La Liberté

Nouvel : Un dernier au revoir

Un lendemain se profile à l’horizon. Il chasse les ténèbres du passé, mais peut-être remet-il simplement la lumière sur les fragments de ce bon vieux temps…

« Le vent se lève dans le lointain, il porte les promesses de demain et berce les souvenirs d’hier. » © hanzo.ai.art
« Le vent se lève dans le lointain, il porte les promesses de demain et berce les souvenirs d’hier. » © hanzo.ai.art

Kimy Dieu

Publié le 21.04.2024

Temps de lecture estimé : 4 minutes

Article en ligne – Nouvelle » Il fendait l’air, faisant crisser sur les rails ses soupirs affamés. Sous la coupole de la nuit, les volutes de fumée que relâchait sa cheminée voltigeaient vers les méandres infinis du ciel, se mêlaient à la valse des nuages poussés par les caprices du vent. Rien ne semblait arrêter son éternelle traversée, tout paraissait pourtant l’éloigner, mètre après mètre, d’une destination dont il ne rêvait que des contours brumeux. En avant, voulait-il se diriger. Jamais en arrière.

 

Mais assis sur la banquette du train, il était de ceux auxquels le passé murmurait encore ses fragiles moments. Il les voyait. Tous. Ces rires et ces pleurs, ces visages et ces gens, à nouveau réunis derrière la vitre le séparant de ce monde qui changeait à toute allure. Ils lui tendaient leurs bras, mais seul un triste sourire leur parvint.

 

- Encore à rêvasser, fit soudain une voix.

- Peut-être bien, répondit-il sans détacher son regard sur le dehors.

- Est-ce que tu me vois ?

- Oui.

- Caché derrière ce cactus, fragmenté dans le ciel, ou éparpillé comme les grains de sable que ce train soulève ?

- Oui.

- Réellement ?

- Non.

- Ah ! Je retrouve là ton joyeux sarcasme !

- Il t’avait manqué ?

- Beaucoup de choses me manquent chez toi, chef. Pourtant, il semblerait que ce n’est pas vraiment moi qui sois d’humeur nostalgique, n’est-ce pas ?

- Sans doute.

- Le temps avance, chef, et il se rapproche du moment où nous devrons nous quitter. Le sais-tu ?
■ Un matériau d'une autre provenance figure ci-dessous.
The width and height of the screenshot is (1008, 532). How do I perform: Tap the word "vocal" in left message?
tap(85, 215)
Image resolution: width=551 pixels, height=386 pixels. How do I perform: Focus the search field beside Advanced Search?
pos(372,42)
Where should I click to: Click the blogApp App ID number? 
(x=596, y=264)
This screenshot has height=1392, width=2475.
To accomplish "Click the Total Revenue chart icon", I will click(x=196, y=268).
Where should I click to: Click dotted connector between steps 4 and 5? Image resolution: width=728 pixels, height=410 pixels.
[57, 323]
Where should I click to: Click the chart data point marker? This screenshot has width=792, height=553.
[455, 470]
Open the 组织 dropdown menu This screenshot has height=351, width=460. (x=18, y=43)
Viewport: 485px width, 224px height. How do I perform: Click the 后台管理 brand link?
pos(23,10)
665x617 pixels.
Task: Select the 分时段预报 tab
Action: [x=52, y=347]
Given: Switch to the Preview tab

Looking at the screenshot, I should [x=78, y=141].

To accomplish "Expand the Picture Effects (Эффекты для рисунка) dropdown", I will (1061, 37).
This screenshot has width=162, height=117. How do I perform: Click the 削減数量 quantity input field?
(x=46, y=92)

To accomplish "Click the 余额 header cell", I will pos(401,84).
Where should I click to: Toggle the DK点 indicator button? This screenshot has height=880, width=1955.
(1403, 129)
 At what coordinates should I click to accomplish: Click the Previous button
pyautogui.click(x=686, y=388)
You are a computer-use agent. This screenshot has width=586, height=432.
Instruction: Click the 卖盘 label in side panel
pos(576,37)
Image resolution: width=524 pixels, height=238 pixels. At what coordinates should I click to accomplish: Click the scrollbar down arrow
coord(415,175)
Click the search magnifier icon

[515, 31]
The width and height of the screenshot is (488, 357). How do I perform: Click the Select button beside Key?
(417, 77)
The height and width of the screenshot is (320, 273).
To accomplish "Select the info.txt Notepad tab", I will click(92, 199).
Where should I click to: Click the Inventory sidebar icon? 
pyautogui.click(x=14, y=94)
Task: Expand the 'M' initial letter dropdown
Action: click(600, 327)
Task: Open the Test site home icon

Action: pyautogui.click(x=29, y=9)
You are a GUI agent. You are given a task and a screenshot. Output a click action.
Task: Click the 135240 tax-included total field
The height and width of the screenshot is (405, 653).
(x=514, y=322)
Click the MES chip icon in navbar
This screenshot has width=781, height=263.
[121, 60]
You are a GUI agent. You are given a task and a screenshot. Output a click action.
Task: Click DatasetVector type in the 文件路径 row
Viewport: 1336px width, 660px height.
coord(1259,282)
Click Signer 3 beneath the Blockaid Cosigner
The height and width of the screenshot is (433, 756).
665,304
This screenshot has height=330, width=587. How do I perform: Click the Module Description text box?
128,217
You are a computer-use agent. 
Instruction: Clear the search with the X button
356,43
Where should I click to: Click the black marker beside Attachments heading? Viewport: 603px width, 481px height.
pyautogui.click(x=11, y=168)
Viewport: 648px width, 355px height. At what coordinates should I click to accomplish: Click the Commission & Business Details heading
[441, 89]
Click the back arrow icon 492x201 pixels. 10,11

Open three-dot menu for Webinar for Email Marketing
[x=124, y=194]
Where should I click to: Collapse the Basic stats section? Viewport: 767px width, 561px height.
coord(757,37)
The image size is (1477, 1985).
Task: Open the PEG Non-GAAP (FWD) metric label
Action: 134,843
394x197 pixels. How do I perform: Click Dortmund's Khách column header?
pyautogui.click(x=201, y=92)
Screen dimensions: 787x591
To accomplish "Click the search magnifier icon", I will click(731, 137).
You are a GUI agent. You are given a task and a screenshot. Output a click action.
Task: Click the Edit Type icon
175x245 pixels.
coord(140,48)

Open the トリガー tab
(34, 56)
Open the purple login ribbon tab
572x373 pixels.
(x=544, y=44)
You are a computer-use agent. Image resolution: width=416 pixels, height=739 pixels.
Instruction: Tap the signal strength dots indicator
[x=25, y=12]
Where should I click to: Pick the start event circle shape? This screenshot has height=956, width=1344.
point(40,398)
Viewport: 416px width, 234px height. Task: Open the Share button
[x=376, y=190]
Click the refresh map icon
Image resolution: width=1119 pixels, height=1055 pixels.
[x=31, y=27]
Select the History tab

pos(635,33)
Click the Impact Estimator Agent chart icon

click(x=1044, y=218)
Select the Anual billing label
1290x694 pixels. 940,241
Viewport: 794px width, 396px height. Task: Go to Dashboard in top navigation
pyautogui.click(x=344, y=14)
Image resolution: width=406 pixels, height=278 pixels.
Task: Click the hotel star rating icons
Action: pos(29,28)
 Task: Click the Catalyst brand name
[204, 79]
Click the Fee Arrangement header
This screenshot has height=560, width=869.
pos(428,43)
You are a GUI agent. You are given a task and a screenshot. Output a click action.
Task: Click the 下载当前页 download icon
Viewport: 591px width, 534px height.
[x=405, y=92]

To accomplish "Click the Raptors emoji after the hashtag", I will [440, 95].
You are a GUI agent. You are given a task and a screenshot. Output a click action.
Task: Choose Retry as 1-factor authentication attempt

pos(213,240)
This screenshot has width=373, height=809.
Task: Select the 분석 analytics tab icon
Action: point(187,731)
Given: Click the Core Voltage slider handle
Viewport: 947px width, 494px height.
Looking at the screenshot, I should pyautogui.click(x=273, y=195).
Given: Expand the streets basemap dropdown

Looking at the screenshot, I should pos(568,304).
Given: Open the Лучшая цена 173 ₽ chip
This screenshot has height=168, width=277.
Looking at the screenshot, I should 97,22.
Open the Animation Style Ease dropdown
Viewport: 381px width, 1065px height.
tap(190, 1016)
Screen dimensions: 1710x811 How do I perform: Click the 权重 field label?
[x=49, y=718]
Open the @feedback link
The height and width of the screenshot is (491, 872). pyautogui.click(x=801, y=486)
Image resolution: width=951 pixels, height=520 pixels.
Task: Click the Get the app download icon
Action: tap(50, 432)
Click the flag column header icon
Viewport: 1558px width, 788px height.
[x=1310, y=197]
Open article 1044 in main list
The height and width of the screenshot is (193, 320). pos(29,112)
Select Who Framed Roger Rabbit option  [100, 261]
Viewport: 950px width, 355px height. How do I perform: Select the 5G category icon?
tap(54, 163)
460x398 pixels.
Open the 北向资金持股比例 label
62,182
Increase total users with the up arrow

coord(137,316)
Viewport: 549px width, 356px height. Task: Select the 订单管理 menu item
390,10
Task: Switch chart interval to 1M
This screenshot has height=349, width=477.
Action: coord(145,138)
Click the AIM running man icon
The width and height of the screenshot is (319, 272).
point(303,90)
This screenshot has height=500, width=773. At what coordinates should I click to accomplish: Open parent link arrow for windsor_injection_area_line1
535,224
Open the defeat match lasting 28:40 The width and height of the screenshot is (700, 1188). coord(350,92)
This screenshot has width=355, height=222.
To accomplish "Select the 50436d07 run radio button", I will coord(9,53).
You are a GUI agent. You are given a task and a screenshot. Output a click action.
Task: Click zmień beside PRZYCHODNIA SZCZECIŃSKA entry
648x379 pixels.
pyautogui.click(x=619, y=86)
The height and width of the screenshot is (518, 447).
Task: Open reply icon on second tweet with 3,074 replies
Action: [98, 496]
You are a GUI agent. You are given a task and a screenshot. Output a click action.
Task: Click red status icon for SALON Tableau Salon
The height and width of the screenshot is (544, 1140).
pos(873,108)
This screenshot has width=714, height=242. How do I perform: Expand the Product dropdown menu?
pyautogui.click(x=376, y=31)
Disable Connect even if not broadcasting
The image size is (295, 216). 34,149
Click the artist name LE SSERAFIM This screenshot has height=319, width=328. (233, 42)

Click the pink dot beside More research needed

- Je le sais… Mais pas maintenant. Pas tout de suite. Pas si vite.

 

L’éclat des étoiles fit cligner ses yeux, et d’un battement de cils, le silence retomba, emportant sous sa lourdeur les mémoires d’un homme heureux. Le train pulsait toujours sur ces rails qui veinaient le monde, peut-être avait-il même doublé de vitesse. Ses moteurs hurlaient leur rage et couvraient de leur colère l’écho de quelques larmes, car dans le cœur de la nuit battait tristement le chagrin d’un passager. La destination était-elle encore loin ?

 

- Encore à pleurnicher, résonna une autre voix.

- Toujours.

- Et pour qui verses-tu donc ces larmes cette fois-ci ?

- Pour des idiots qui ne les méritent pas.

- Tu sembles pourtant les apprécier, ces idiots, je me trompe ?

- Non.

- Alors pleure, gamin. Pleure en levant la tête, pleure en bombant le torse. C’était ce qu’ils te disaient, n’est-ce pas ?

- Oui.

- Et tu le fais à merveille, gamin. De là où ils sont, je ne doute pas qu’ils sont fiers d’avoir pu sécher tes larmes. Le sais-tu ?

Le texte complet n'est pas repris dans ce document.